We hug once more, and I don’t want to let him go. But I have to. I gently lean him back through the window, back to reality, and tousle his hair.

 

As we close the window I see him raise the whistle to his lips in one last salute—blood of my blood, possessing the terrible secret of my family with all the innocence of a four year old—but this time I hear nothing. Then the curtains close, and he is gone.

 

I replace the screen and stagger away from the window, letting the tears flow freely. The night dissolves into a blur and for a moment I can’t think ...

 

When I regain my senses I am standing on the front lawn like a grotesque monument to mortality, tainting the suburban air with my stench—

 

Alone.

 

So, now what?

 

I resist the temptation to leave Kerry a note. Telling her ... what? That I love her too? That she deserves to rot in hell? That I hope she and Graeme are happy?

 

Fuck that. The more I think about it, the more I want to kill them. I bite down on the impulse, knowing it won’t do anyone any good, especially Stephen. Someone has to look after him now that I’m gone. I can only hope that it won’t be Graeme. If there was only some way I could hurt him without hurting Kerry at the same time ...

 

For want of an alternative, I return to the Commodore and assume my familiar position on the stained driver’s seat. The tank is less than a quarter-full, but that may be enough, depending on where I intend to go. But where is that?

 

Sydney hides a lot, but it can’t possibly hide an obviously dead person, gradually rotting.

 

I am dead, impotent. I am also a cuckold killed by his business partner, and the anger refuses to fade. But there’s no way I can report my murder in person, and to phone anonymously would be pointless. Even if the police believe me and pass on the report to Coober Pedy, what would they find? An empty pit with some blood and hair at the bottom. Nothing to link Graeme with his terrible crime.

 

Unless I drive back to Coober Pedy again.

 

Or ...

 

I smile in the darkness, then. Maybe death isn’t the complete disadvantage I thought it was. I can use my very handicap as a weapon.

 

I don’t need somewhere to hide; I need a
grave.

 

The engine is still warm and the wagon starts easily despite the long drive. I glance back once as I pull out from the curb. The house is still dark; Stephen must have gone back to sleep.
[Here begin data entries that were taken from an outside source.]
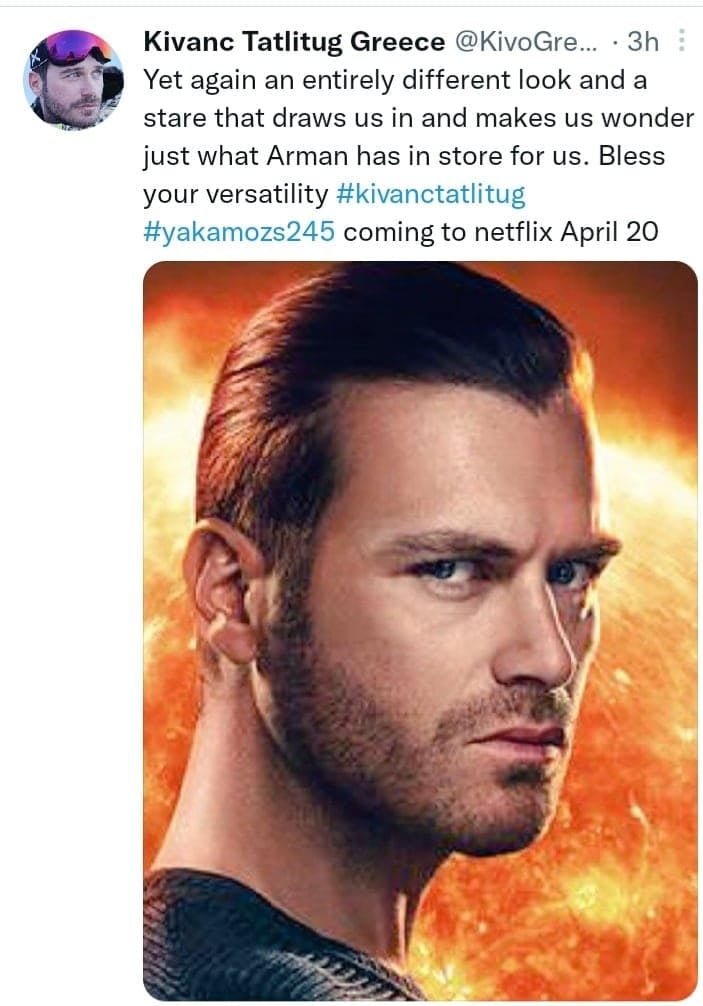Click the Kivanc Tatlitug Greece profile avatar

(x=72, y=79)
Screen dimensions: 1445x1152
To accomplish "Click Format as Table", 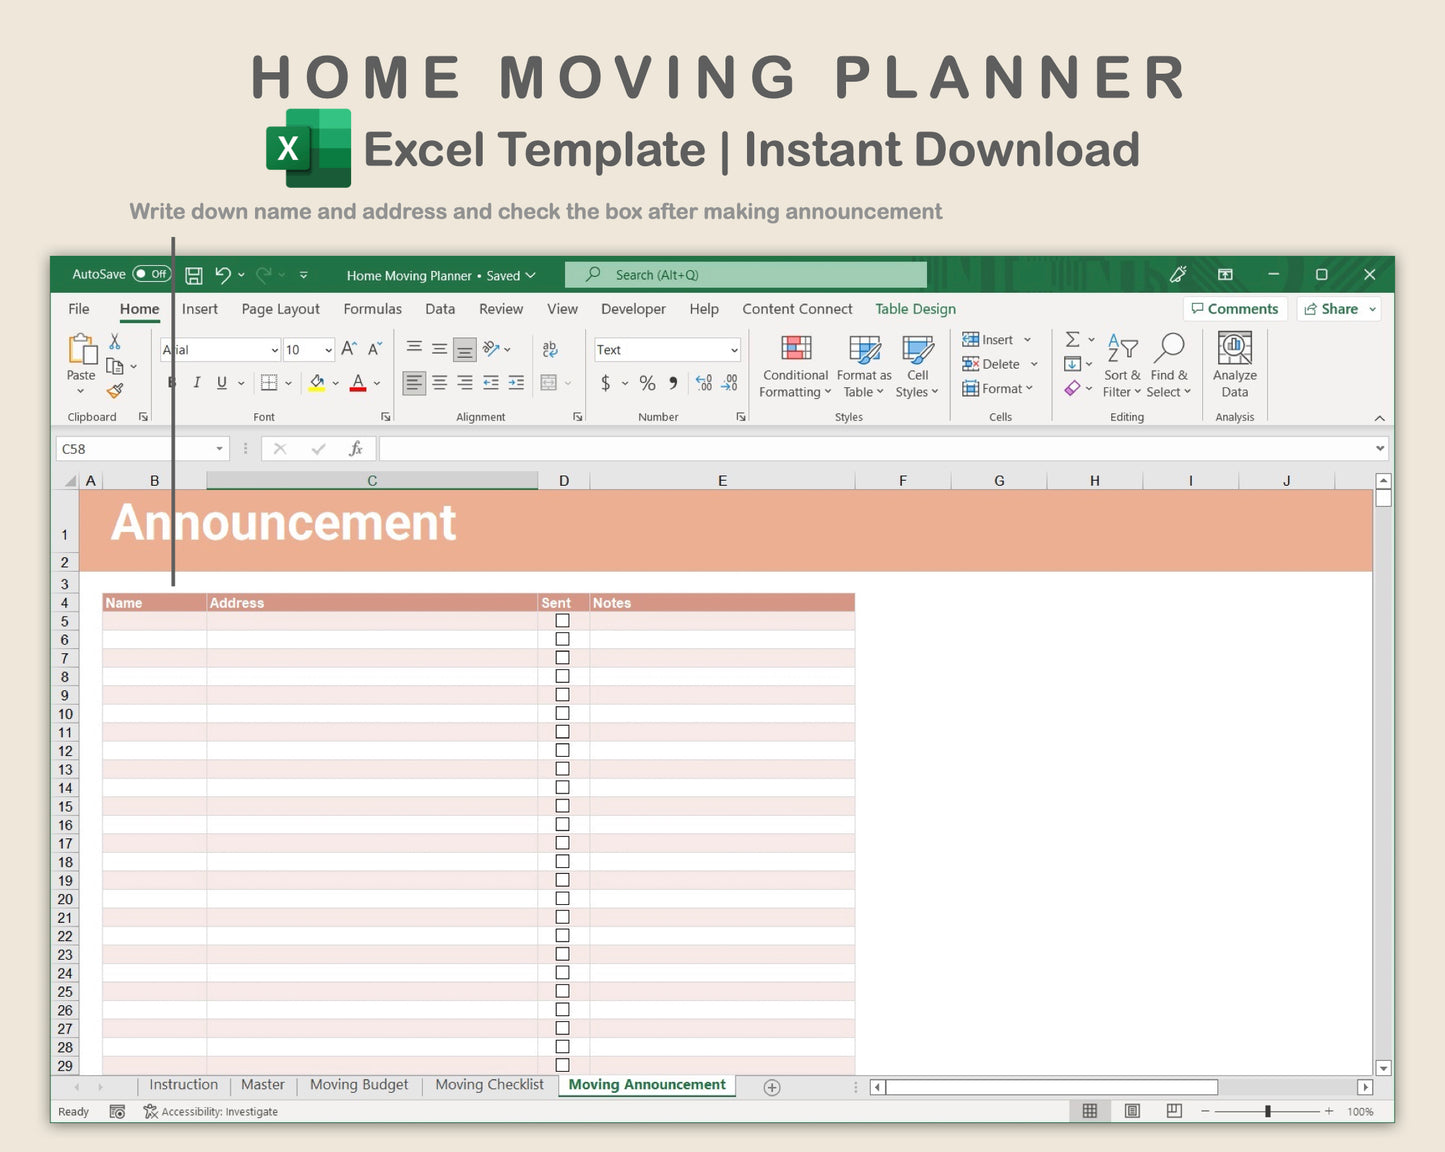I will tap(862, 365).
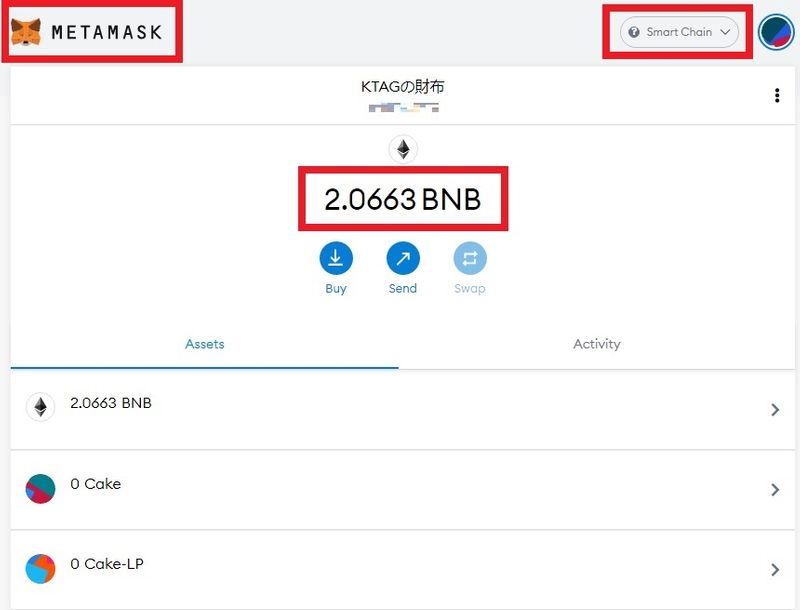Click the METAMASK wordmark text
800x610 pixels.
(108, 33)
That’s good.

 

Then the house—home no longer—is gone.

 

Graeme’s city-side apartment—which he lets for half the year, but is empty at the moment—is in Silverwater, less than ten minutes’ drive from Argent Lane. The small, single-bedroom maisonette is tucked at the end of a cul-de-sac filled with blocks of flats and strata-share units. I park the Commodore two blocks away and walk the rest of the way. Luckily, the hour is late enough to make it extremely unlikely that anyone will see me: the walking dead in their midst.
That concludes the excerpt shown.